• **Given problem**
Rewrite the entries below, replacing "Where should I click to" with "Which point should I click to" and leaving everything else unchanged.
▬▬▬
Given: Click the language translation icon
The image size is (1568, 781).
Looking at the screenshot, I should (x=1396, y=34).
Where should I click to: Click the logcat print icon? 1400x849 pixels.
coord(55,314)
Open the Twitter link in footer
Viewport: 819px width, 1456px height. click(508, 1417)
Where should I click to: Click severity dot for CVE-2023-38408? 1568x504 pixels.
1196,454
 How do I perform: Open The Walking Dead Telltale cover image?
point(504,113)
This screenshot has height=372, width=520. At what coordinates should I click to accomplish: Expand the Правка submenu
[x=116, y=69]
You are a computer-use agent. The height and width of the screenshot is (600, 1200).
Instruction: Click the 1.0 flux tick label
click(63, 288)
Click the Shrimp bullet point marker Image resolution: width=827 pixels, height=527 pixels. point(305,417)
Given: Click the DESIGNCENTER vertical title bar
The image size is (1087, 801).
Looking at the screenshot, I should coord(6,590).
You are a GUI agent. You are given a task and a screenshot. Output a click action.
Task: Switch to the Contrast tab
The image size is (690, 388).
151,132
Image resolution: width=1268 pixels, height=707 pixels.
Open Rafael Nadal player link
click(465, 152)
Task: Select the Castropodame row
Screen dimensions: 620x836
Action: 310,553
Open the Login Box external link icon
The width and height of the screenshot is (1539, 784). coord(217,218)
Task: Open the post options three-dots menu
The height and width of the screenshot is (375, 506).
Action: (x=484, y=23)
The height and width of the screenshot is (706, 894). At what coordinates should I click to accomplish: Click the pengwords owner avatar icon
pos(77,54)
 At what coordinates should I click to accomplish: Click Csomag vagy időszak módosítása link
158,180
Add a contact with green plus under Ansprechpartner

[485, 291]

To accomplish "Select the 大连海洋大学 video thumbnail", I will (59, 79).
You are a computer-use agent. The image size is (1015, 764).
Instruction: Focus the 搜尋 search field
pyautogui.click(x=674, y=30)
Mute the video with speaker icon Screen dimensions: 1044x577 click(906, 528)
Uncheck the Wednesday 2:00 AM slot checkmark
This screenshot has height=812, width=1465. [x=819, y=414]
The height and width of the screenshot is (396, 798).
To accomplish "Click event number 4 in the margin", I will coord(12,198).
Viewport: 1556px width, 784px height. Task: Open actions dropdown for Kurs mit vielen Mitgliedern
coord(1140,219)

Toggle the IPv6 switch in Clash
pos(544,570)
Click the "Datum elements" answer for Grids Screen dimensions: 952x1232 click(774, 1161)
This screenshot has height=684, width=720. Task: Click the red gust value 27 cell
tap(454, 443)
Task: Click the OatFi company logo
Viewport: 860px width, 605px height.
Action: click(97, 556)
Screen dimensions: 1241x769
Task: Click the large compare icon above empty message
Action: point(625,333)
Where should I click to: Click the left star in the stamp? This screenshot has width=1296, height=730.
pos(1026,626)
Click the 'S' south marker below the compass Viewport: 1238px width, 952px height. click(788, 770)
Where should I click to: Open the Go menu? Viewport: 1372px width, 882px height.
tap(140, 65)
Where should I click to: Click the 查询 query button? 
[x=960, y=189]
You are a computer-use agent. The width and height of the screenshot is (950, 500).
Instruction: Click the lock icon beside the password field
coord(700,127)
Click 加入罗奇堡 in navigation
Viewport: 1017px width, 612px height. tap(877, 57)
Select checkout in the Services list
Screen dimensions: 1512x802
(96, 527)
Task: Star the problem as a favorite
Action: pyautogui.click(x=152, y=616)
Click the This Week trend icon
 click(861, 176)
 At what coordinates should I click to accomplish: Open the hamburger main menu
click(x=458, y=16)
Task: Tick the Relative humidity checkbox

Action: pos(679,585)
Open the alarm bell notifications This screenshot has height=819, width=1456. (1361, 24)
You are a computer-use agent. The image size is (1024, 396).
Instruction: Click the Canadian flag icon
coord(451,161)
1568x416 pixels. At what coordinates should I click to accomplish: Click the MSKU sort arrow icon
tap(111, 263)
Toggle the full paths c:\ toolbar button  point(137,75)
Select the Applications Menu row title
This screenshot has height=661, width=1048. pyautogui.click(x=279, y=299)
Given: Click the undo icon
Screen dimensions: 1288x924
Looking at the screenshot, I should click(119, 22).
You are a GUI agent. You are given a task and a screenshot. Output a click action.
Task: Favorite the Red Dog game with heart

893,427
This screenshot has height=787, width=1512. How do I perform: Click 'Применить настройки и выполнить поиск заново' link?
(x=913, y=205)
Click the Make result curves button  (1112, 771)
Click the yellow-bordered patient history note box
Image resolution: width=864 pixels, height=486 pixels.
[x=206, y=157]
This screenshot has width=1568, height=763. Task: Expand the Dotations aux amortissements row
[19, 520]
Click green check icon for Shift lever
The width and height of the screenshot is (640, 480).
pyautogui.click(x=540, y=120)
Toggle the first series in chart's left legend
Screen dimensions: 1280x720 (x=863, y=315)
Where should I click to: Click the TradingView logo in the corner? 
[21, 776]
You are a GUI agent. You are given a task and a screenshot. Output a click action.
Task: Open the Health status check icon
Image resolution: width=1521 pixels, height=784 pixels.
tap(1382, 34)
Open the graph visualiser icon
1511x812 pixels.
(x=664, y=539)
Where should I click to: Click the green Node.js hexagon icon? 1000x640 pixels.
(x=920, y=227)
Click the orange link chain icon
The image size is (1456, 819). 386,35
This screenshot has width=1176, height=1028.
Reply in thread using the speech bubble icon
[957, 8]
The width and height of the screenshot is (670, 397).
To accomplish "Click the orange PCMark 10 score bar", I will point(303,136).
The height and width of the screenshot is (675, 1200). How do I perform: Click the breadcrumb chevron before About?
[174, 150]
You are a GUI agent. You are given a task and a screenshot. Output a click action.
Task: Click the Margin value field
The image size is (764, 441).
▬▬▬
• **Exercise result**
Given: Click the language translation icon
The image size is (1568, 781).
Looking at the screenshot, I should (x=1396, y=34).
Which point should I click to: Click the logcat print icon? 1400x849 pixels.
coord(55,314)
Open the Twitter link in footer
Viewport: 819px width, 1456px height. click(508, 1417)
Which point should I click to: Click severity dot for CVE-2023-38408? 1568x504 pixels.
1196,454
 How do I perform: Open The Walking Dead Telltale cover image?
point(504,113)
This screenshot has height=372, width=520. At what coordinates should I click to accomplish: Expand the Правка submenu
[x=116, y=69]
You are a computer-use agent. The height and width of the screenshot is (600, 1200).
Instruction: Click the 1.0 flux tick label
click(63, 288)
Click the Shrimp bullet point marker Image resolution: width=827 pixels, height=527 pixels. point(305,417)
Given: Click the DESIGNCENTER vertical title bar
The image size is (1087, 801).
Looking at the screenshot, I should coord(6,590).
You are a GUI agent. You are given a task and a screenshot. Output a click action.
Task: Switch to the Contrast tab
The image size is (690, 388).
151,132
Image resolution: width=1268 pixels, height=707 pixels.
Open Rafael Nadal player link
click(465, 152)
Task: Select the Castropodame row
Screen dimensions: 620x836
Action: 310,553
Open the Login Box external link icon
The width and height of the screenshot is (1539, 784). coord(217,218)
Task: Open the post options three-dots menu
The height and width of the screenshot is (375, 506).
Action: (x=484, y=23)
The height and width of the screenshot is (706, 894). At what coordinates should I click to accomplish: Click the pengwords owner avatar icon
pos(77,54)
 At what coordinates should I click to accomplish: Click Csomag vagy időszak módosítása link
158,180
Add a contact with green plus under Ansprechpartner

[485, 291]

To accomplish "Select the 大连海洋大学 video thumbnail", I will (59, 79).
You are a computer-use agent. The image size is (1015, 764).
Instruction: Focus the 搜尋 search field
pyautogui.click(x=674, y=30)
Mute the video with speaker icon Screen dimensions: 1044x577 click(906, 528)
Uncheck the Wednesday 2:00 AM slot checkmark
This screenshot has height=812, width=1465. [x=819, y=414]
The height and width of the screenshot is (396, 798).
To accomplish "Click event number 4 in the margin", I will coord(12,198).
Viewport: 1556px width, 784px height. Task: Open actions dropdown for Kurs mit vielen Mitgliedern
coord(1140,219)

Toggle the IPv6 switch in Clash
pos(544,570)
Click the "Datum elements" answer for Grids Screen dimensions: 952x1232 click(774, 1161)
This screenshot has height=684, width=720. Task: Click the red gust value 27 cell
tap(454, 443)
Task: Click the OatFi company logo
Viewport: 860px width, 605px height.
Action: click(97, 556)
Screen dimensions: 1241x769
Task: Click the large compare icon above empty message
Action: point(625,333)
Which point should I click to: Click the left star in the stamp? This screenshot has width=1296, height=730.
pos(1026,626)
Click the 'S' south marker below the compass Viewport: 1238px width, 952px height. click(788, 770)
Which point should I click to: Open the Go menu? Viewport: 1372px width, 882px height.
tap(140, 65)
Which point should I click to: Click the 查询 query button? 
[x=960, y=189]
You are a computer-use agent. The width and height of the screenshot is (950, 500).
Instruction: Click the lock icon beside the password field
coord(700,127)
Click 加入罗奇堡 in navigation
Viewport: 1017px width, 612px height. tap(877, 57)
Select checkout in the Services list
Screen dimensions: 1512x802
(96, 527)
Task: Star the problem as a favorite
Action: pyautogui.click(x=152, y=616)
Click the This Week trend icon
 click(861, 176)
 At what coordinates should I click to accomplish: Open the hamburger main menu
click(x=458, y=16)
Task: Tick the Relative humidity checkbox

Action: pos(679,585)
Open the alarm bell notifications This screenshot has height=819, width=1456. (1361, 24)
You are a computer-use agent. The image size is (1024, 396).
Instruction: Click the Canadian flag icon
coord(451,161)
1568x416 pixels. At what coordinates should I click to accomplish: Click the MSKU sort arrow icon
tap(111, 263)
Toggle the full paths c:\ toolbar button  point(137,75)
Select the Applications Menu row title
This screenshot has height=661, width=1048. pyautogui.click(x=279, y=299)
Given: Click the undo icon
Screen dimensions: 1288x924
Looking at the screenshot, I should click(119, 22).
You are a GUI agent. You are given a task and a screenshot. Output a click action.
Task: Favorite the Red Dog game with heart

893,427
This screenshot has height=787, width=1512. How do I perform: Click 'Применить настройки и выполнить поиск заново' link?
(x=913, y=205)
Click the Make result curves button  (1112, 771)
Click the yellow-bordered patient history note box
Image resolution: width=864 pixels, height=486 pixels.
[x=206, y=157]
This screenshot has width=1568, height=763. Task: Expand the Dotations aux amortissements row
[19, 520]
Click green check icon for Shift lever
The width and height of the screenshot is (640, 480).
pyautogui.click(x=540, y=120)
Toggle the first series in chart's left legend
Screen dimensions: 1280x720 (x=863, y=315)
Which point should I click to: Click the TradingView logo in the corner? 
[21, 776]
You are a GUI agent. You are given a task and a screenshot. Output a click action.
Task: Open the Health status check icon
Image resolution: width=1521 pixels, height=784 pixels.
tap(1382, 34)
Open the graph visualiser icon
1511x812 pixels.
(x=664, y=539)
Which point should I click to: Click the green Node.js hexagon icon? 1000x640 pixels.
(x=920, y=227)
Click the orange link chain icon
The image size is (1456, 819). 386,35
This screenshot has width=1176, height=1028.
Reply in thread using the speech bubble icon
[957, 8]
The width and height of the screenshot is (670, 397).
To accomplish "Click the orange PCMark 10 score bar", I will point(303,136).
The height and width of the screenshot is (675, 1200). How do I perform: Click the breadcrumb chevron before About?
[174, 150]
You are a GUI agent. You are given a task and a screenshot. Output a click action.
Task: Click the Margin value field
The image size is (764, 441).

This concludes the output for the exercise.